Four-line braking loads are applied from 660 m to 1060 m (case 1) and the section is from 1085 m to 1485 m (case 2); CWR on main beam is under the most unfavorable condition with superposition of thermal force, bending, and braking force. Because small resistance fasteners have little influence on rail braking force, only scheme 1 is considered under braking condition. Figure 9(a) shows rail longitudinal force under braking conditions. The maximum rail tensile force under case 1 is 56.24 kN on the left end of loading section. In case 2, the maximum compressive force is 63.34 kN on the left end of loading section. Figure 9(b) shows the beam-rail relative displacement. Under case 1, the peak value of relative displacement is 0.83 mm on the middle of loading section; the beam-rail relative displacement distributes about the loading of mid-span antisymmetric. For case 2, the maximum relative displacement is 2.63 mm on R1 pier. Under both cases, the peak values of beam-rail relative displacement are less than 4 mm.

(a)

(b)

It can be known that CWR on mid-span of main beam is the weakest location of tensile force under temperature dropping and bending loads. The rail head compressive stress is 282.14 MPa and rail bottom tensile stress is 266.36 MPa, both of which are smaller than the permissible stress of 351.50 MPa. In addition, rail resultant force of basic thermal compressive force and rail bending force is 964.7 kN which is smaller than the permissible force of 1505.10 kN.

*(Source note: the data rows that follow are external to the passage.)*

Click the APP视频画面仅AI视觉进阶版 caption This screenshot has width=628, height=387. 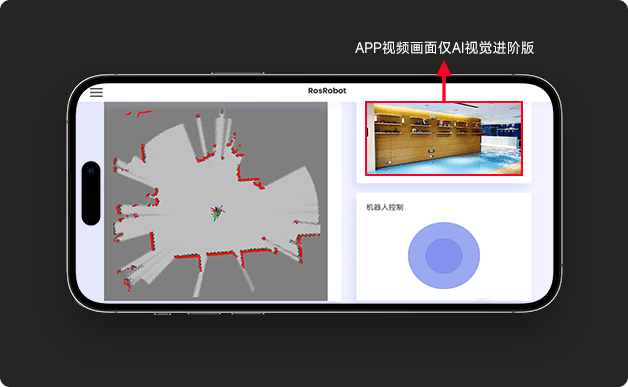coord(444,48)
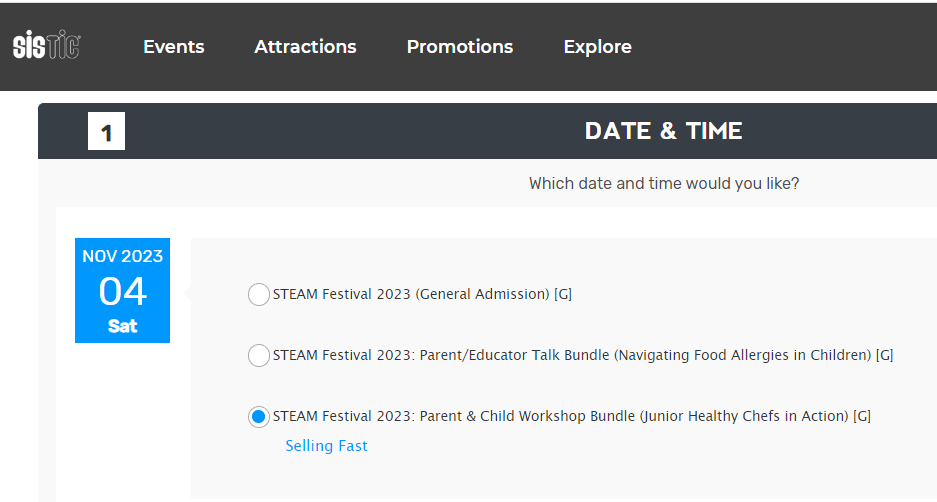Click the Selling Fast text

(x=326, y=446)

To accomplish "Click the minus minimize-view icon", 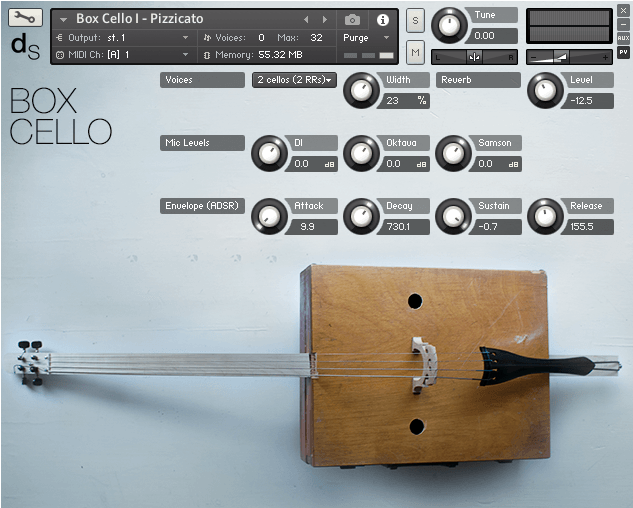I will pyautogui.click(x=623, y=24).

Compared to the schemes without REJ, the rail longitudinal force gets reduced significantly. Even, in the cable-stayed bridge, the strength and stability of CWR can confirm to the requirements. According to the calculations, it is found that the peak values of rail longitudinal force in two REJ paving schemes are almost the same.

4.2. Optimization of REJ Layout

Through rail longitudinal force under complex loads, the feasibility of two proposed schemes is determined. REJ layouts are optimized by the stock rail longitudinal force at the main beam joint, adjacent pier longitudinal force, and beam-rail relative displacement.

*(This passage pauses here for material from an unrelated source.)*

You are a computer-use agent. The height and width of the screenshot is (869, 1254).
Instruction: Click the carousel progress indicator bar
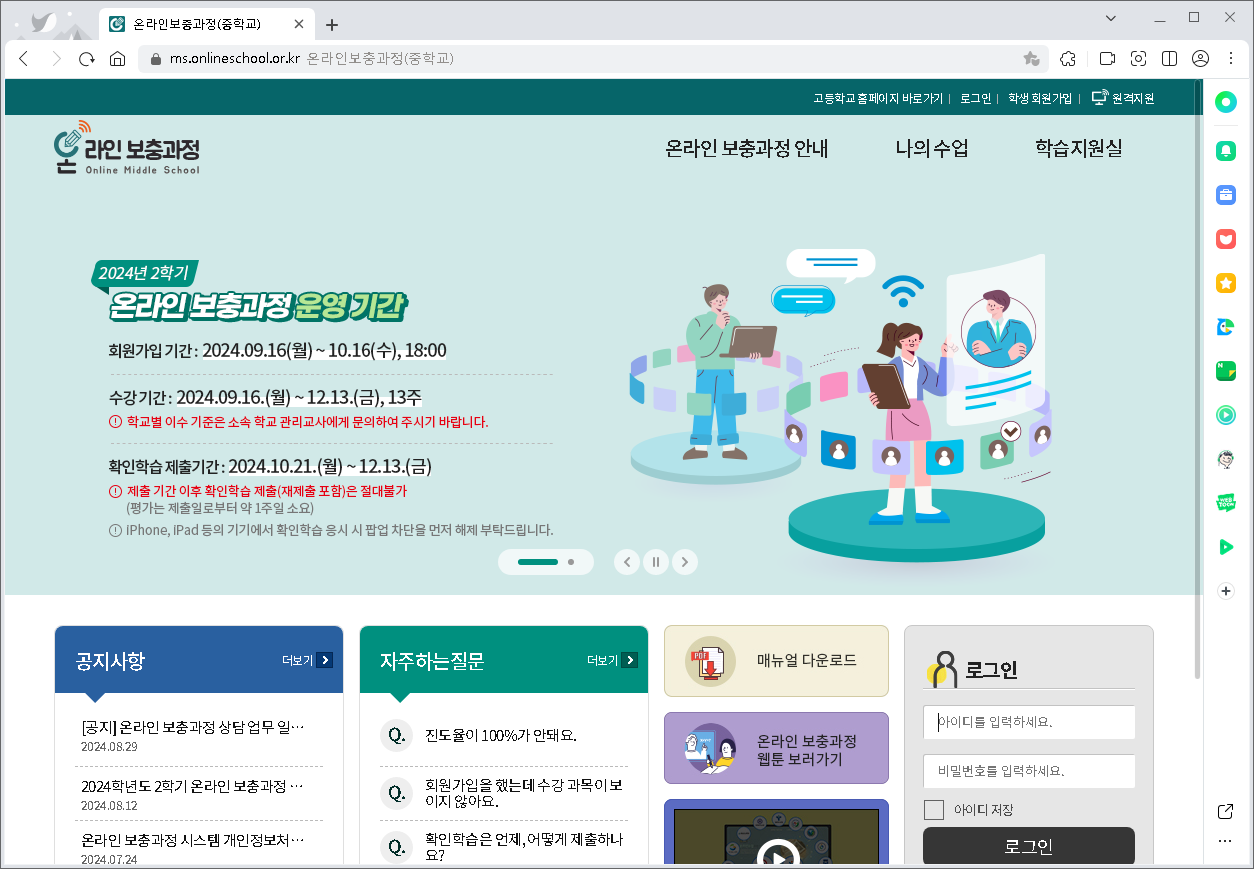537,562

4.2.1. Rail Longitudinal Force at the Main Beam Joint

Figure 10(a) shows the stock rail longitudinal force of REJ at the beam joint when REJ paving locations are different distances from the beam joint. It can be found that the further REJ is from the beam joint, the larger stock rail longitudinal force is. There is a linear relationship between the distance and stock rail longitudinal force. Stock rail longitudinal force is minimal with REJ located at the beam joint. In order to reduce stock rail longitudinal force, the stock rail should not be far away from the beam joint. The switch rail should be more than 2 m away from the beam joint to avoid the vibration.

(a)

(b)

4.2.2. Fixed Pier Longitudinal Force

The rail longitudinal force produced by temperature load will lead to the fixed pier longitudinal force and the pier longitudinal force of L5 and R5 which are considered in Figure 10(b). Under bending condition, the fixed pier longitudinal force of L5 is 3071.49 kN and 5759.33 kN in schemes 1 and 2, respectively, and that for R5 is 2047.74 kN and 3839.61 kN. Compared with scheme 2, the pier longitudinal force of L5 and R5 in scheme 1 reduces by 46.69% and 46.67%. When small resistance fasteners are laid on the simply supported beams, the bridge-track interaction can be alleviated; the fixed pier longitudinal force near the main beam reduces.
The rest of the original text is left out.